Knowledge of trees and related terminologies such as __recursion__, __trees__, and the main traversals __inorder__, __preorder__, __postorder__ are common prerequisites for every tree problem. It is not advisable to proceed to the Print path from root to a given node in a binary tree without mastering these fundamental methods and data structures.

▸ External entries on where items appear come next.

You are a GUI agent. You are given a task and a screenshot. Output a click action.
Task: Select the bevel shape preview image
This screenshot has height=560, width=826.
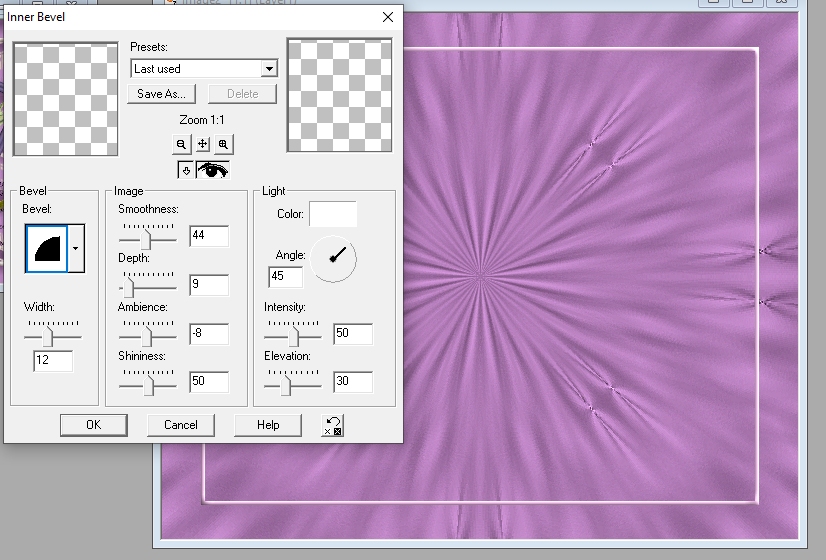46,248
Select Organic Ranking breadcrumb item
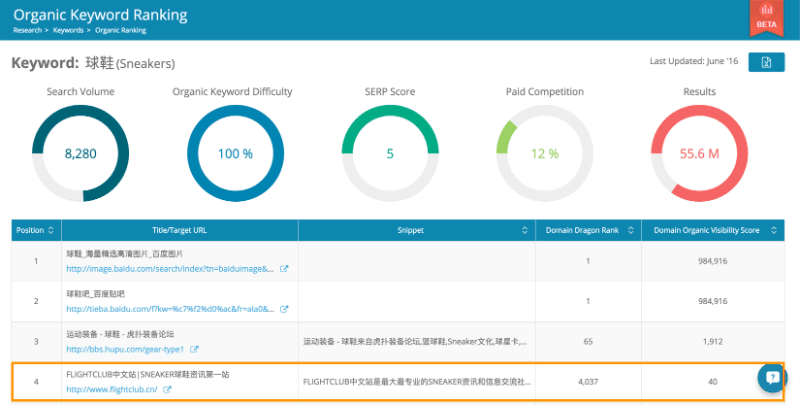 119,30
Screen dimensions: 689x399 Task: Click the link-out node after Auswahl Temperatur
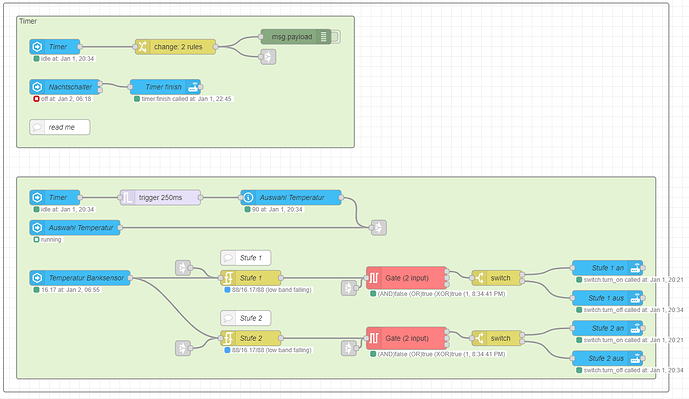379,228
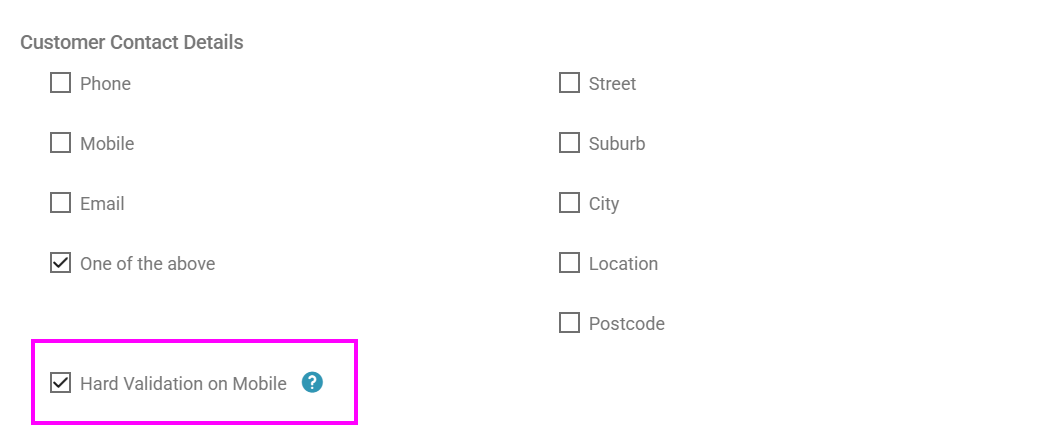Image resolution: width=1042 pixels, height=442 pixels.
Task: Tick the Mobile checkbox box
Action: coord(60,143)
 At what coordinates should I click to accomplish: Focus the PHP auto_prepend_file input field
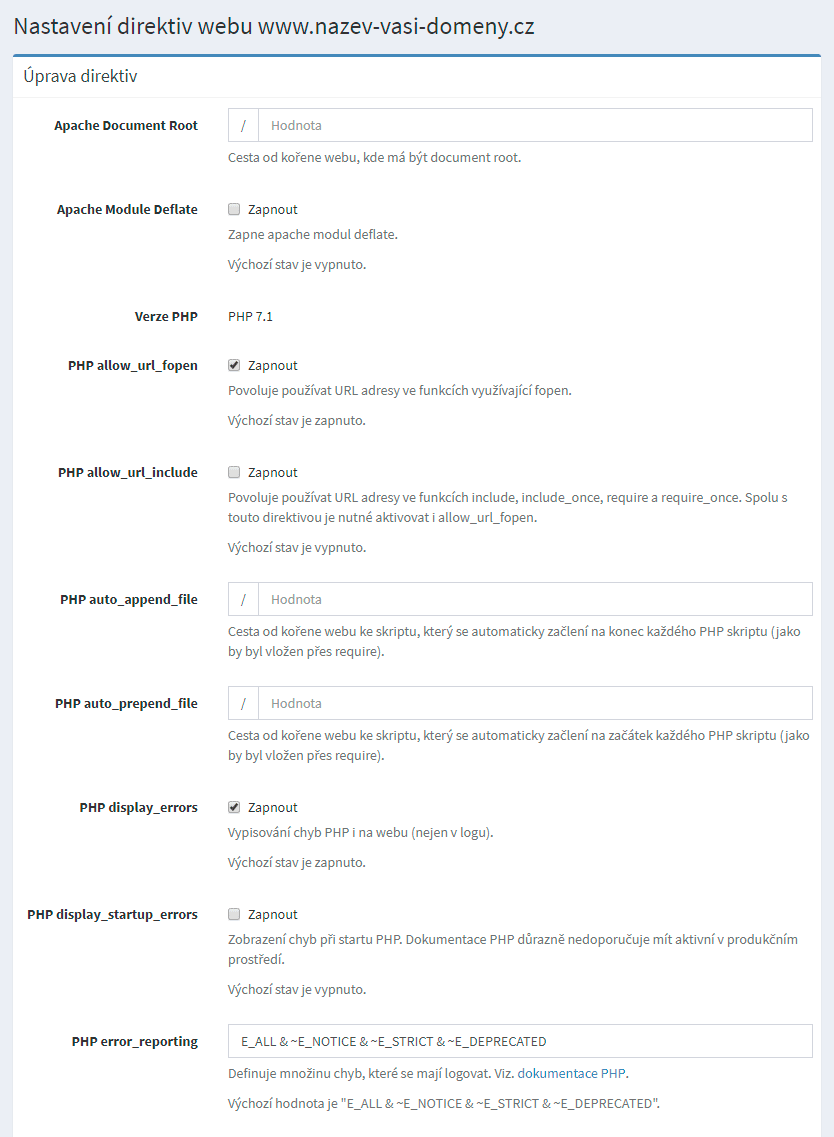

Nonetheless, we'll try to go through every detail needed to Print path from root to a given node in a binary tree.

### Problem Statement

Given a binary tree with different nodes (There are no two nodes with the same data values as the other node). Here the problem is to print the path from root to a given node n. If node n is absent, print "No Path is present for node n."

### Sample Example

**Example 1:**

**Input:**

`n = 4`

**Output: **

```
Print path from root to a given node in a binary tree : root node to node 4
4->7->9
```

**Example 2:**

**Input: **

`n = 4`

**Output: **

```
Print path from root to a given node in a binary tree : root node to node 4
No Path is present from root node to node 4
```

## Approach

Create a recursive function that searches the binary tree for the needed node by traversing the various paths. If node n is present, it returns true and accumulates the path nodes in some vector. Else it returns false.

### Pseudocode

- If the root is NULL, return FALSE.
- If the root is not NULL, push the root's data into a vector for storing the path.
- if root->data = n, return TRUE.

- If node n is present in the root-> left or root-> right subtree, return TRUE.
- Else remove root-> data value from vector for storing the path.
- And return FALSE.

### Implementation in C++

```
#include <bits/stdc++.h>
using namespace std;
class node
{
public:
int data;
node* left;
node* right;
};
node* newNode(int data)
{
node* Node = new node();
Node->data = data;
Node->left = NULL;
Node->right = NULL;
return(Node);
}
bool Path_from_root_to_a_given_node(node *root, vector<int>& path, int n)
{
// if root is NULL
// there is no path
if (!root)
return false;
path.push_back(root->data);
if (root->data == n)
return true;
if (Path_from_root_to_a_given_node(root->left, path, n) ||
Path_from_root_to_a_given_node(root->right, path, n))
return true;
path.pop_back();
return false;
}
int main()
{
// binary tree formation
node *root = newNode(4);
root->left = newNode(5);
root->right = newNode(7);
root->left->right = newNode(1);
root->left->right->left = newNode(8);
root->left->right->right = newNode(2);
root->right->left = newNode(9);
root->right->right = newNode(6);
root->right->left->right = newNode(3);
int n = 9;
cout<<"Print path from root to a given node in a binary tree : root node to node "<< n <<endl;
vector<int> path;
bool ans = Path_from_root_to_a_given_node(root, path, n);
if (ans)
{
for (int i=0; i<path.size()-1; i++)
cout << path[i] << "->";
cout<<n<<endl;
}
// 'n' is not present in the binary tree
else
cout << "No Path is present from root node to node "<<n<<endl;
return 0;
}
```

**Output:**

```
Print path from root to a given node in a binary tree : root node to node 9
4->7->9
```

#### Complexity Analysis

**Time Complexity**: o(n)

O(1) in the best case when the root node is the required node.

O(n) in the worst case, where n is the number of nodes in the binary tree.

**Space Complexity**: o(n)

For storing the path from root node to node n.